Source document:
=====
With all of the things that have helped me gain a better sense of self, I have learned many things. I learned that I’m a great leader and that I can inspire others to be leaders too. I have encouraged even the quietest students to step outside their comfort zone, and that makes me feel good that I gave somebody confidence that they didn’t think they had. I learned that I am definitely a type A person; my schedule is always planned down to a T, thanks to my planner and bullet journal. I learned that I’m very much an overachiever, to a fault sometimes. I pushed myself to be involved and active on campus, and I have loved nearly every moment of it.
I’ve made friends that I know will last a lifetime. Some may only last until graduation, and I find myself ok with that. People change, sometimes for the worse, sometimes for the better, but that’s what college is about: change.
=====
Records:
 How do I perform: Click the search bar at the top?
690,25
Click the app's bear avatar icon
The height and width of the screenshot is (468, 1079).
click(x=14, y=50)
=====
Brief:
Extend the reflective essay on self-discovery in college, picking up right after its final sentence.

Answer for the task:
I’m not going to lie, there have been rough times I’ve had at Augustana, whether that be because of stress or from lack of support. The better experiences have more than made up for the sad moments. One thing I’ve realized is that you have to be strong enough to reach out for help and take care of yourself because, at the end of the day, it’s your college experience, not anybody else’s. Make the best of your experience, because you only get to live it once. Through these experiences, I have gained a new sense of confidence, found my voice and know much more about myself than I ever had before.
Despite some negative things that occurred during my college career, I have gained many skills I would’ve never gained as my old self. While I’ll miss Augie, my mentors and my beloved friends, I am excited to move onto a new chapter of my life.
To my friends, family and Observer colleagues, I love you all. Thank you for sticking by my side through the years here, even if we only knew each other for a short time, know that it was meaningful and that I will always remember and appreciate you.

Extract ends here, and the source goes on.